SEPOTONG RENUNGAN RINGAN: PENYERANGAN TERHADAP USTAD YANG BERCERAMAH
    Penyerangan pada ustad yang sedang berceramah terjadi lagi. Yang terakhir di Masjid Baitusysyakur di Sei Jodoh, Batam, saat Ustad Abu Syahid Chaniago menyampaikan ceramah pada Senin 20 September 2021, sekitar pukul 11.15 siang hari. Peristiwa seperti ini untuk yang kesekian kali. Setelah terjadi berkali-kali sejak beberapa tahun terakhir ini. Terjadi di berbagai tempat di wilayah Republik Indonesia yang kita cintai. Fenomena yang sungguh sangat mengherankan sekali. Apakah yang sebenarnya sedang terjadi?
    Marilah kita telusuri dengan bermain logika. Pola tindakan selalu sama. Ketika ustad tengah berceramah agama. Seseorang berdiri dari duduknya, lalu berlari menghampiri dan mendekatinya. Dengan tangan kosong atau bersenjata. Tanpa bicara apa-apa langsung melakukan tindakan kekerasan terhadapnya. Memukulnya. Menusuknya. Mencederai atau lebih dari itu adalah tujuannya.
    Siapakah para pelaku yang berbuat sejahat keji kejam itu? Tak ada yang tahu. Juga, tidak pernah diberitahu. Sehabis ditangkap dan dilaporkan pada aparat:  penyerang adalah orang gila, orang dengan gangguan jiwa, informasinya selalu begitu. Benar seperti itu atau pura-pura begitu agar terbebas dari hukuman, kita tidak pernah tahu. Yang terjadi selama ini kemudian pelaku melenggang bebas tanpa kaki tangan dibelenggu.
    Ustad di manapun adalah tokoh masyarakat. Sosok yang dipandang berilmu, mulia, dan terhormat. Bahkan jauh sejak sebelum kemerdekaan: membangun pesantren, mendidik santri, mengajarkan beragam ilmu yang bermanfaat. Untuk kepentingan dan bekal dunia hingga akhirat. Kepadanya para santri berkhidmat. Karena itu pelaku penyerangan bukan orang dekat. Pun pelaku tidak pernah dikenal dan tidak berperkara dengan ustad, juga mustahil santri yang berkhianat.

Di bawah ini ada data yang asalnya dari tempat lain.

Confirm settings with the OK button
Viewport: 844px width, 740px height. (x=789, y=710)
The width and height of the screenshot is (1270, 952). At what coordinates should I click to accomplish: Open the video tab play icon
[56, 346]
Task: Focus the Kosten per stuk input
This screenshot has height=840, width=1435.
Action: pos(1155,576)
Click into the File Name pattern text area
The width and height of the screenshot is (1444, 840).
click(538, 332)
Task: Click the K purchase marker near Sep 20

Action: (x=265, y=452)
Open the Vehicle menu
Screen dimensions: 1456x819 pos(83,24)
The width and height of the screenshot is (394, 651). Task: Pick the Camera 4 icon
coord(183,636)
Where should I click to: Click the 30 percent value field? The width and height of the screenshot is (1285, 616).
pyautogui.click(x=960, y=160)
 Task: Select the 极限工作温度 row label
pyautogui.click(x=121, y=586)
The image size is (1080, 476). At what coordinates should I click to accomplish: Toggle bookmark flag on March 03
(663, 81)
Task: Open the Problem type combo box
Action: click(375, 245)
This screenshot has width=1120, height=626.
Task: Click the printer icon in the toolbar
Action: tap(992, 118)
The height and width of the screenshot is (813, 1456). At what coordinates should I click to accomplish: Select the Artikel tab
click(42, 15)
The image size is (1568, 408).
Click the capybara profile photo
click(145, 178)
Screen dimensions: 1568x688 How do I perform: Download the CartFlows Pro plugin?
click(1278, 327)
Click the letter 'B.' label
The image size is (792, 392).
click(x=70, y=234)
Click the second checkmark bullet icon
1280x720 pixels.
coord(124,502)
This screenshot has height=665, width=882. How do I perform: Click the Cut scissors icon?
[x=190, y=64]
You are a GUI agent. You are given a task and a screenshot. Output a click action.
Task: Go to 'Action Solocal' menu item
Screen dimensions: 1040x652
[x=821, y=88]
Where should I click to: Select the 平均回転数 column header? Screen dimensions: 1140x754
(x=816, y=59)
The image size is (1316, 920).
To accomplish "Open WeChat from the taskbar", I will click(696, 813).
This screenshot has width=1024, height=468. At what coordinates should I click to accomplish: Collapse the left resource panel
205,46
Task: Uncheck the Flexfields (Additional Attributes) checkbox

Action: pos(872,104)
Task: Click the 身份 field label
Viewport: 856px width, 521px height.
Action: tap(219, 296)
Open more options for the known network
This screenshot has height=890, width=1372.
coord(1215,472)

    Lebih masuk akal pelaku adalah orang titahan. Barangkali karena gelap mata demi upah yang disodorkan. Oleh tangan-tangan tak kelihatan yang punya uang dan kekuasaan. Mereka yang senang menebar teror dan ketakutan. Dengan skenario baku yang disiapkan. Sesudah kejadian pelaku bicara melantur tak keruan. Itu trik ampuh agar ada alasan untuk dibebaskan.
    Anehnya terhadap kejadian ini, tak pernah ada pemuka yang peduli. Sekadar menunjukkan simpati, apalagi lebih jauh berempati. Serupa mengucapkan turut prihatin atau ikut berbela sungkawa atas kejadian ini. Apatah lagi murka karena alim ulama diperlakukan tidak manusiawi. Seolah-olah kejadian ini perkara kriminal yang sehari-hari biasa terjadi.
    Banyak pihak yang dirugikan. Ustad yang mengalami penganiayaan. Jemaah yang sedang khusyu mendengarkan. Komunikasi yang terjalin mendapat hambatan. Kegiatan tolabul ilmi yang cenderung tidak dilanjutkan. Masyarakat yang didera kehawatiran.
    Siapapun dalang di balik penyerangan kepada ustad, mestilah mereka yang tidak menyukai ulama, agama, dan umat beragama. Juga hendak menampik sila pertama "Ketuhanan Yang Maha Esa". Beserta pasal dan ayat-ayat kebebasan menjalankan ibadah agama dalam UUD 1945 sebagaimana yang tertera.Â
    Itu artinya mereka tidak hanya membenci agama tetapi juga membenci Pancasila. Sebab agama dan Pancasila berkelindan tidak terpisahkan, senantiasa seiring sejalan, seia sekata.